Sixty-seven-year-old James Montoya had been coming to the club for 10 years for a number of reasons. “A lot of friendly faces, a lot of people to dance with. A lot of good times. A lot of memories. A lot of laughs,” Montoya said. “You can shrug all your problems off right here.”
Huge closing night crowd
Only halfway into its last Saturday evening, 582 people had arrived at the Caravan, including 65-year old Allen Brooks, who was dressed in a full-blown Santa suit.
“Since they’re closing down, I wanted to be here because I really felt that it would help a lot with the going away,” Brooks said. “I love this place. I’ve been coming here for 22 years. A lot of other people here have all been coming here a lot longer than me. And the people [who work] here are just incredible. They go out of their way to help you out.”
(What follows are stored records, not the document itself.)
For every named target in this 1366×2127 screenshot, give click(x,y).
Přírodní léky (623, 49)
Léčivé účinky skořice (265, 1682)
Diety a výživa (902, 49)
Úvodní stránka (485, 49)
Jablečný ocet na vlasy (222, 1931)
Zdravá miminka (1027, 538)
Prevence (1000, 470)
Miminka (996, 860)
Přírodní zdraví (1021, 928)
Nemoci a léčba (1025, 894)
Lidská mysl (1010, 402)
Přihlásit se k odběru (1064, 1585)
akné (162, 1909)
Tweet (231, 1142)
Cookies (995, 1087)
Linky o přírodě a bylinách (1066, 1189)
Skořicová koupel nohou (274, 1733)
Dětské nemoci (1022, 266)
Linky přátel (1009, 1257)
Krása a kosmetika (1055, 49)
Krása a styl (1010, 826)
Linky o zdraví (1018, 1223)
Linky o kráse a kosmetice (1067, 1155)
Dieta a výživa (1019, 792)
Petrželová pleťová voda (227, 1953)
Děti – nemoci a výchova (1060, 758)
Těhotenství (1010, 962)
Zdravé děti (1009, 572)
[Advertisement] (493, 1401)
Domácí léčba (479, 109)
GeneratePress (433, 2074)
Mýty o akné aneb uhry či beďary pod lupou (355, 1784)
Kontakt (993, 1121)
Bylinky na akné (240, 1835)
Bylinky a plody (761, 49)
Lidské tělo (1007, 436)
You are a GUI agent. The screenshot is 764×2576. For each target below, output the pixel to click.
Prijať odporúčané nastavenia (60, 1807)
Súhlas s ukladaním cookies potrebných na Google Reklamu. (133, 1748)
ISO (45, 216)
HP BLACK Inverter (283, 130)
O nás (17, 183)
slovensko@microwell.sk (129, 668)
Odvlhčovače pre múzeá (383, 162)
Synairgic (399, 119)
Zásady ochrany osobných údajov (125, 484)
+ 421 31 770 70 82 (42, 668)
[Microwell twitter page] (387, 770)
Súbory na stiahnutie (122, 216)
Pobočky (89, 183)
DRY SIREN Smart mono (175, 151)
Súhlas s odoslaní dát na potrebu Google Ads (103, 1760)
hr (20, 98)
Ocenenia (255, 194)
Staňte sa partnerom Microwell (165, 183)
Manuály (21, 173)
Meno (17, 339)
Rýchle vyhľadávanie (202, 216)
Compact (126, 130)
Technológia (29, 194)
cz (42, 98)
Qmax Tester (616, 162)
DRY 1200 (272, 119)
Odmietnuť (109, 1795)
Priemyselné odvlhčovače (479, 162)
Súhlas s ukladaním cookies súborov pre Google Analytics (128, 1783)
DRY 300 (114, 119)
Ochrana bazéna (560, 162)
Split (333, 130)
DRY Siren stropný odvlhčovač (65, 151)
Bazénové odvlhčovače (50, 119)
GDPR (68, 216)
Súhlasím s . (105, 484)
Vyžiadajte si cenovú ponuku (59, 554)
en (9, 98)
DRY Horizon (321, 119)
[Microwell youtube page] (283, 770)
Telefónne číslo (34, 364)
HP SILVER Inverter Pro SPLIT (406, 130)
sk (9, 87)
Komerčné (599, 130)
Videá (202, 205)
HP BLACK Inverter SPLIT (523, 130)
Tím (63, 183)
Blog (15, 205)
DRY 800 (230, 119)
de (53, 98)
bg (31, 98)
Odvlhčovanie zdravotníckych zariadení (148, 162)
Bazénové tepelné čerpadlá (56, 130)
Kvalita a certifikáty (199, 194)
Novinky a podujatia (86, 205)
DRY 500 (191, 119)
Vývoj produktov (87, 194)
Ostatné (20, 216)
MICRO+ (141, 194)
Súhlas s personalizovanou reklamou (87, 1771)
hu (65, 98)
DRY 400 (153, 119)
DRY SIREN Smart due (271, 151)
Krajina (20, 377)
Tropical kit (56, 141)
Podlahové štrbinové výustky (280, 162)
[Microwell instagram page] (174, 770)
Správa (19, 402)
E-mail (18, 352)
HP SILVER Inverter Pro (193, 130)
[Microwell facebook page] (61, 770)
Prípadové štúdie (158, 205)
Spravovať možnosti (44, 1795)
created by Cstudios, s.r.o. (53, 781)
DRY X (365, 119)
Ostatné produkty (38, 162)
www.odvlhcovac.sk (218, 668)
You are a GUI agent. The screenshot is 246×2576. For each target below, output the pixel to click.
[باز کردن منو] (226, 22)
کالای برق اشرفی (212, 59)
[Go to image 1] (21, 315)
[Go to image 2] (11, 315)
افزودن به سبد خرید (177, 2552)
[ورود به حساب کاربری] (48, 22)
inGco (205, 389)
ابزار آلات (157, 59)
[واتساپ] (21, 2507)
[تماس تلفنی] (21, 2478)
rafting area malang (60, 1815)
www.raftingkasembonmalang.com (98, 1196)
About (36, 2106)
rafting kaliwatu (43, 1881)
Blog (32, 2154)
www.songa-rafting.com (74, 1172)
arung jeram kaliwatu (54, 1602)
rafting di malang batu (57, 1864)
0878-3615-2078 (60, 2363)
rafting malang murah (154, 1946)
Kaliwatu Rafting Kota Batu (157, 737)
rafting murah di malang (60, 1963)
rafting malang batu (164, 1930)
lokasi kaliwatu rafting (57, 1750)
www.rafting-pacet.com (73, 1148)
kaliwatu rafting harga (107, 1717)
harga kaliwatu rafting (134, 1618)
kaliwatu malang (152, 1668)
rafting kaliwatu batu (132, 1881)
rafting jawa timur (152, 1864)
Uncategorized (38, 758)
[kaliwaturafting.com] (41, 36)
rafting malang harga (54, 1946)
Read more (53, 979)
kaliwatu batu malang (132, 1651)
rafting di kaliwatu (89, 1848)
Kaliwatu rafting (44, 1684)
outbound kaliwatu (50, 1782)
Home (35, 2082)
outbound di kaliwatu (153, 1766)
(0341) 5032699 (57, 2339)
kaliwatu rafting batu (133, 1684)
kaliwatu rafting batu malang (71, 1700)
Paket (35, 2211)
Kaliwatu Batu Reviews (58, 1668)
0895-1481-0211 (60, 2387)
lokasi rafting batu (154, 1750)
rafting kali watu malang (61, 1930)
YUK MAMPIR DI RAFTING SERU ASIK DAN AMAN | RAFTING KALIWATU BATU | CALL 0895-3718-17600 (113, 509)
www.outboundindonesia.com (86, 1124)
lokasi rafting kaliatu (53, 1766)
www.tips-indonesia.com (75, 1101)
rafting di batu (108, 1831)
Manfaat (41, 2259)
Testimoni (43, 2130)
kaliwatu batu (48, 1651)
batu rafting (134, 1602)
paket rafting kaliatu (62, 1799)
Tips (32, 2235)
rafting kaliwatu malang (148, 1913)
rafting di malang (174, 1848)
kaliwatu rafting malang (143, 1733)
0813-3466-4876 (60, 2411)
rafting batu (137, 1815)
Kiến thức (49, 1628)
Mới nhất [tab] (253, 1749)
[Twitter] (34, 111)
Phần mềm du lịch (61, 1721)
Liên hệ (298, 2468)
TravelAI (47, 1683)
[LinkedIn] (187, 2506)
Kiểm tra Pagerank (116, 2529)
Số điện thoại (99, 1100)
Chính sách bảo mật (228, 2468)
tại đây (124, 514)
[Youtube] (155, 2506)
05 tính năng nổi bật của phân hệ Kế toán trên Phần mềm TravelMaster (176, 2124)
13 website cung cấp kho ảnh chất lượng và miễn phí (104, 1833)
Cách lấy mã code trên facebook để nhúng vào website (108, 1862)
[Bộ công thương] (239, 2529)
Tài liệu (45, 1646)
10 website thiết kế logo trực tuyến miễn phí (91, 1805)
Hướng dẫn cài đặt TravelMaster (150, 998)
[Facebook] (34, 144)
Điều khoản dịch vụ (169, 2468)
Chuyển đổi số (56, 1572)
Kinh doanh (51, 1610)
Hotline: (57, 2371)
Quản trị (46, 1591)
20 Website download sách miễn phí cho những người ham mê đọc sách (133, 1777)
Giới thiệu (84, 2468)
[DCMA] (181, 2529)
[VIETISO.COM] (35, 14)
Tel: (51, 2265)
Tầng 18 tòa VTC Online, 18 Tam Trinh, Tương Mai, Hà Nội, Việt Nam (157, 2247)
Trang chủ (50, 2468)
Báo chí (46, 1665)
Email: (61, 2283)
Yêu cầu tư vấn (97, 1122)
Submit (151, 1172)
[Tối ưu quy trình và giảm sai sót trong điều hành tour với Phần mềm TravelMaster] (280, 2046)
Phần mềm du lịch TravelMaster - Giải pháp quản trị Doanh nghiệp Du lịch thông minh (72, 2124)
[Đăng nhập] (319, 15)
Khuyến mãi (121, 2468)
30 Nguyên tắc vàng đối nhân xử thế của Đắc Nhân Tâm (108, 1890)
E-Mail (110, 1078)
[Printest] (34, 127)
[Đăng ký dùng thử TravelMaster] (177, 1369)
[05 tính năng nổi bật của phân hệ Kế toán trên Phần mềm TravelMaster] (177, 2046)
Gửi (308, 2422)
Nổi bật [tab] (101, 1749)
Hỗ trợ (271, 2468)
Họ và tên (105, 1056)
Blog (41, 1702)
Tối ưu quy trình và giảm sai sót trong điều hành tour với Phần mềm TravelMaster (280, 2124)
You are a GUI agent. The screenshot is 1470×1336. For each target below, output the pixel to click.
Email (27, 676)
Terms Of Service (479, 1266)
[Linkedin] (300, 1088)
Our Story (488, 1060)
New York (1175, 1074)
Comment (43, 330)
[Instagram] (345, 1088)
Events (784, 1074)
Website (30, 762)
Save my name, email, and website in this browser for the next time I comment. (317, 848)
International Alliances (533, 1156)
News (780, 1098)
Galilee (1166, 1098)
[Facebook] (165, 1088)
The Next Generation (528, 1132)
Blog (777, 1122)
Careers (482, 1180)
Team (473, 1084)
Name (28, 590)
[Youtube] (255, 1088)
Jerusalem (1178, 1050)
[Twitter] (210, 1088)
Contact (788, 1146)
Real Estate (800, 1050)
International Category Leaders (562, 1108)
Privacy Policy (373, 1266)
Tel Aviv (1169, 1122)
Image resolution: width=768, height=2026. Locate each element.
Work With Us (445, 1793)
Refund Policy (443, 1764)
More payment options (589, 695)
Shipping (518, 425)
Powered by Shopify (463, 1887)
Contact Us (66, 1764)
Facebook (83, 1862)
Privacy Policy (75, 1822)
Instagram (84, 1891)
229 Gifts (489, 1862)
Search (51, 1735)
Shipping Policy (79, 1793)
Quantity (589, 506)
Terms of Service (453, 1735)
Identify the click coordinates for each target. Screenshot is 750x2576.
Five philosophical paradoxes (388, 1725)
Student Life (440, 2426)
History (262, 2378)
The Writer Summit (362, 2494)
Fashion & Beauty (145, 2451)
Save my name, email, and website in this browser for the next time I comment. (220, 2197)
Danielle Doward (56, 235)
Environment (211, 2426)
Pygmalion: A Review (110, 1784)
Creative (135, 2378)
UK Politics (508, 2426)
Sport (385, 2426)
Victor Gonzales, the Club DJ and sound system operator , says he was “very sad” the club was closing. “I don’t think it should happen,” Gonzales said. “I think it should continue on. I think new owners should have come in and maybe done some changes or whatever needs to be done, but there’s a lot of people that are going to miss all the environment. They love this place. They love the New Mexico music. It’s not just dancing; it’s a family is what it is.”
Stella Rudolph, a regular Caravan patron from Las Vegas, N.M., said she felt bad that the club was closing. “After 55 years, that’s a long time,” Rudolph said. “All the Spanish music is just beautiful; I love it. Every Saturday night, I’m going to miss it very, very much. Every Saturday night [I was here] for 14 years.”